Glenn: That’s right. We’re like, “No, no. That must be a mistake.”

Reuven: Yes.

Glenn: Okay, and what are some of the other stresses as we get closer to the closing date – the last couple of days, or the other processes you’ve got?

Reuven: Yeah. So the last couple days are probably the pinnacle, right? That’s when you really start thinking, “Well, what did I miss?” Hopefully you’ve got your movers booked, you’ve got everything packed and prepared for the move. We make sure that we send a lot of tips in advance, like pack your moving day bag – something as simple as that. Stick in your cell phone chargers, a couple Nutri-Grain bars, a bottle of water, a pair of scissors for when you get to your new home. Those are some very common sense tips, but a lot of people just forget. You’ve got your entire life in boxes, and as you go through the day (typically it takes hours to pack and load everything up), you’re famished, your cell phone ran out of batteries, the movers don’t show. So we find we’re always advising people to really prepare themselves, and just really take the time and plan out the day itself. Then it goes a lot smoother for them, and they can settle into their home faster.

Glenn: Right. Well Reuven, I’ve got to thank you so much for joining me on this, because I think you’ve just shone the light for a lot of realtors right now on how it’s the small things that matter. And if you’re really going to build a great niche market, typically in a niche market, they’re paying you a lot more. They’re like your perfect clients. Perfect fit. They’re willing to pay you for the perceived value of your services. And I think for all of the agents who can create this type of concierge service, it just makes the last part of The McQueenie Method, which is creating that unique experience, which I think is the most important factor. People love to tell stories about great things that happen, but they tell way more people when bad things happen. I think the more that we can just get rid of all the bad stuff and create these winning-formula experiences for people, the better. And I love how you went right into that niche, saw where the problem was, surveyed the clients, and then created this amazing solution through your technology at MoveSnap, that it solved that problem. And I think you really role-modelled the behaviour for people who want to get into those niche markets on, “What are my steps?” And it’s like, “Well, go find the gap in the market, and then go and create a unique solution for your tribe to follow.”

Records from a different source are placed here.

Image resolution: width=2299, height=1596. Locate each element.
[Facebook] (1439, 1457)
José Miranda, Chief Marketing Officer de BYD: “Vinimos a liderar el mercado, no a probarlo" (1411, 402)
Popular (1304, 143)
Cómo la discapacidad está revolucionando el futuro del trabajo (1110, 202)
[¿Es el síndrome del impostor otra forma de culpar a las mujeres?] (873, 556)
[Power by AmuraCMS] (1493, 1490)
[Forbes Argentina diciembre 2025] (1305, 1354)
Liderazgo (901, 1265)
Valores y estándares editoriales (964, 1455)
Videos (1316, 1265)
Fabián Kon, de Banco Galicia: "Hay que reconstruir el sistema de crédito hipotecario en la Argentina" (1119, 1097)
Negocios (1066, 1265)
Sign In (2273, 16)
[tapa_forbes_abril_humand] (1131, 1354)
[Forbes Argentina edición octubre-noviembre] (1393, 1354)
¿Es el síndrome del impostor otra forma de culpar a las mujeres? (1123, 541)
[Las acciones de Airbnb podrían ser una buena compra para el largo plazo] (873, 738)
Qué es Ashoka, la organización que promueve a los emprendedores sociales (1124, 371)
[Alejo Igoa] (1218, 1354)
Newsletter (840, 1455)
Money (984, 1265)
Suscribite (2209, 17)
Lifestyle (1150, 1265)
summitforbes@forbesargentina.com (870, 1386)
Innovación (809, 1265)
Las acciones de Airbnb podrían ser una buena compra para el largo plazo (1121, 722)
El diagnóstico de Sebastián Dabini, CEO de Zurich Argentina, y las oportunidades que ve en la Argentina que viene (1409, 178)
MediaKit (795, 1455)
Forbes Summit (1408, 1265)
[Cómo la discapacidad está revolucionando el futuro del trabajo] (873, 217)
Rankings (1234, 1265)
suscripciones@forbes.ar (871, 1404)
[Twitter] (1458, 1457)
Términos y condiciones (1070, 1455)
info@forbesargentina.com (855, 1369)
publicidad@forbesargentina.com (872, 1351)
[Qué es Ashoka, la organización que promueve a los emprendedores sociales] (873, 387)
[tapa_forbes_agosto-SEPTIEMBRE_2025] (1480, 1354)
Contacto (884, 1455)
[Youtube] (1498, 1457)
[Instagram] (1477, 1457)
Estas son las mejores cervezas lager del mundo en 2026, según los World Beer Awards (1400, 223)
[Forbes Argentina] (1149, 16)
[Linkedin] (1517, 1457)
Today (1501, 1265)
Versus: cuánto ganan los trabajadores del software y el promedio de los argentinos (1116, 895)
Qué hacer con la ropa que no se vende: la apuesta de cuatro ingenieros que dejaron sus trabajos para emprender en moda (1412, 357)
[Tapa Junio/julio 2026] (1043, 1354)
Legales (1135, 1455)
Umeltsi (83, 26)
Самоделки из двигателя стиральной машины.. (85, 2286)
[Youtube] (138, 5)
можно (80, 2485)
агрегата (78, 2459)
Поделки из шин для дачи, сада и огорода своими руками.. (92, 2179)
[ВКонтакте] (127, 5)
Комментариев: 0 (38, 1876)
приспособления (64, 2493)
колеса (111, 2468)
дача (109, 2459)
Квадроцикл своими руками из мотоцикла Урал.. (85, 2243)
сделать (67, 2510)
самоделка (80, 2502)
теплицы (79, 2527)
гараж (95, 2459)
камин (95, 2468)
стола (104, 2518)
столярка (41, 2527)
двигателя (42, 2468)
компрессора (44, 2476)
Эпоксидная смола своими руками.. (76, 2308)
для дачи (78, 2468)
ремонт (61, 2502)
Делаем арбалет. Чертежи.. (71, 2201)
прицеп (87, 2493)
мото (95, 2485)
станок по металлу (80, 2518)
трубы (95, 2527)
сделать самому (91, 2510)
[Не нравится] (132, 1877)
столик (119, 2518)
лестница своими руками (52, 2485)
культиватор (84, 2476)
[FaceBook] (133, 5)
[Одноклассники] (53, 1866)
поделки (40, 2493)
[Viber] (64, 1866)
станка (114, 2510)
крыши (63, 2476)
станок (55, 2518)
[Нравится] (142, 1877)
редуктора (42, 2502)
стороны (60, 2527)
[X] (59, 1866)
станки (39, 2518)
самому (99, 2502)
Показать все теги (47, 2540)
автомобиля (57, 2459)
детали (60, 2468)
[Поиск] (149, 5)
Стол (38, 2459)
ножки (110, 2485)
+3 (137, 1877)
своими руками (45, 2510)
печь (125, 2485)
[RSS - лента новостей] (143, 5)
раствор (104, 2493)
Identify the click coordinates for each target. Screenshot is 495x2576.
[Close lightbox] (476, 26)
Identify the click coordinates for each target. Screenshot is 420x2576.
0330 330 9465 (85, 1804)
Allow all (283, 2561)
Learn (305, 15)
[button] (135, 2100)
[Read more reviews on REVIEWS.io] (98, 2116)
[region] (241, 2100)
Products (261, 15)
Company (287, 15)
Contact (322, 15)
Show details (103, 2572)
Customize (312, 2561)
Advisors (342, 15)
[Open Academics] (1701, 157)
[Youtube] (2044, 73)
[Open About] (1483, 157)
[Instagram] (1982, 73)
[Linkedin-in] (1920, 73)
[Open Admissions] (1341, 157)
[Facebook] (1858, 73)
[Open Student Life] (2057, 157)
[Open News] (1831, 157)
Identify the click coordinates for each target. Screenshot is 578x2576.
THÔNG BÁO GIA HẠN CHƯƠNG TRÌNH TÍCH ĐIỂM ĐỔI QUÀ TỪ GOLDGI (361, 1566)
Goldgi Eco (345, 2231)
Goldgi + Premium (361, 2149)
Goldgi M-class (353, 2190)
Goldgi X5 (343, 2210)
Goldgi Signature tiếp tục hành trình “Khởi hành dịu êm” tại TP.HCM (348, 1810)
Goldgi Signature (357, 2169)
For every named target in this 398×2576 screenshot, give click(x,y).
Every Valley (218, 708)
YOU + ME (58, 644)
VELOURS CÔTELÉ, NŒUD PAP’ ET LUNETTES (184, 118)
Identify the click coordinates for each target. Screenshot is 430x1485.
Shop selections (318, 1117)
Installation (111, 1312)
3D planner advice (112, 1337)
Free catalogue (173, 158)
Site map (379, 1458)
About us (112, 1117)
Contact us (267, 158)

Reuven: Yeah, exactly. And a lot of people listening may be thinking, “Well where do I get started?” And I think, Glenn, the only thing to leave your listeners with is: you’re going to get nuggets once you talk to people in your niche. I think you’ve mentioned that in previous episodes of the podcast. Get out there and chat with people, and those problems will very quickly surface. And once the juices start running in terms of what that creative solution can be, you will solve that problem and you’ll be the very best at your niche, in terms of delivering a solution to that specific tribe.

Glenn: Yeah. Oh, that’s amazing. Well thank you, Reuven. Thank you so much for joining me today. I really appreciate your time on this call.

Reuven: My pleasure. Thank you for having me.